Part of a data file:
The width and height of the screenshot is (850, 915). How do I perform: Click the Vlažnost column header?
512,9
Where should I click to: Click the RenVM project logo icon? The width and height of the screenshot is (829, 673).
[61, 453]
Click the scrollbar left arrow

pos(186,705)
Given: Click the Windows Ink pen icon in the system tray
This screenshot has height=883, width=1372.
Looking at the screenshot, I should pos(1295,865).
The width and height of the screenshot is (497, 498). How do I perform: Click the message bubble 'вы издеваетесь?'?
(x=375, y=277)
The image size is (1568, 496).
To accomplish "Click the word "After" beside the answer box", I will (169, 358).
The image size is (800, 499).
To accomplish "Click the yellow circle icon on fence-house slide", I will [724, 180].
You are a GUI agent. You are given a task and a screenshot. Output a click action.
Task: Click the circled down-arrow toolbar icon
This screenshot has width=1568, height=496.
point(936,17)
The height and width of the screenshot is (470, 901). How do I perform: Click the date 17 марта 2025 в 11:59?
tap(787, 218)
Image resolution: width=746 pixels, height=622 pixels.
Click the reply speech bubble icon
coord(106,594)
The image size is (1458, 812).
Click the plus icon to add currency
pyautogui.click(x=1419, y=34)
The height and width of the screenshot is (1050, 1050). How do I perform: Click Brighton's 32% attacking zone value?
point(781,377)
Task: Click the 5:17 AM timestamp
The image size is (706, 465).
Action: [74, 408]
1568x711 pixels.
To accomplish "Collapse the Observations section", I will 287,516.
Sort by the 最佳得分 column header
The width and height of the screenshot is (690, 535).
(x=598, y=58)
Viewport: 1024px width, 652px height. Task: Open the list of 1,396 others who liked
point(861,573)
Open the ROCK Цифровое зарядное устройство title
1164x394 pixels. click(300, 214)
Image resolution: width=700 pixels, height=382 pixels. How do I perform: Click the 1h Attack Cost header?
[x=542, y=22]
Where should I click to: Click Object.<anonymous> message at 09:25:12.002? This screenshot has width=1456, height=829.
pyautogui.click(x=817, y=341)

- **TASK DETAILS**: Rewrite all the records, putting "The image dimensions are" in place of every "The image size is" and leaving everything else unchanged.

- **TASK RESULT**:
The width and height of the screenshot is (850, 915). How do I perform: Click the Vlažnost column header?
512,9
Where should I click to: Click the RenVM project logo icon? The width and height of the screenshot is (829, 673).
[61, 453]
Click the scrollbar left arrow

pos(186,705)
Given: Click the Windows Ink pen icon in the system tray
This screenshot has height=883, width=1372.
Looking at the screenshot, I should pos(1295,865).
The width and height of the screenshot is (497, 498). How do I perform: Click the message bubble 'вы издеваетесь?'?
(x=375, y=277)
The image dimensions are (1568, 496).
To accomplish "Click the word "After" beside the answer box", I will (169, 358).
The image dimensions are (800, 499).
To accomplish "Click the yellow circle icon on fence-house slide", I will [724, 180].
You are a GUI agent. You are given a task and a screenshot. Output a click action.
Task: Click the circled down-arrow toolbar icon
This screenshot has width=1568, height=496.
point(936,17)
The height and width of the screenshot is (470, 901). How do I perform: Click the date 17 марта 2025 в 11:59?
tap(787, 218)
Image resolution: width=746 pixels, height=622 pixels.
Click the reply speech bubble icon
coord(106,594)
The image dimensions are (1458, 812).
Click the plus icon to add currency
pyautogui.click(x=1419, y=34)
The height and width of the screenshot is (1050, 1050). How do I perform: Click Brighton's 32% attacking zone value?
point(781,377)
Task: Click the 5:17 AM timestamp
The image dimensions are (706, 465).
Action: [74, 408]
1568x711 pixels.
To accomplish "Collapse the Observations section", I will 287,516.
Sort by the 最佳得分 column header
The width and height of the screenshot is (690, 535).
(x=598, y=58)
Viewport: 1024px width, 652px height. Task: Open the list of 1,396 others who liked
point(861,573)
Open the ROCK Цифровое зарядное устройство title
1164x394 pixels. click(300, 214)
Image resolution: width=700 pixels, height=382 pixels. How do I perform: Click the 1h Attack Cost header?
[x=542, y=22]
Where should I click to: Click Object.<anonymous> message at 09:25:12.002? This screenshot has width=1456, height=829.
pyautogui.click(x=817, y=341)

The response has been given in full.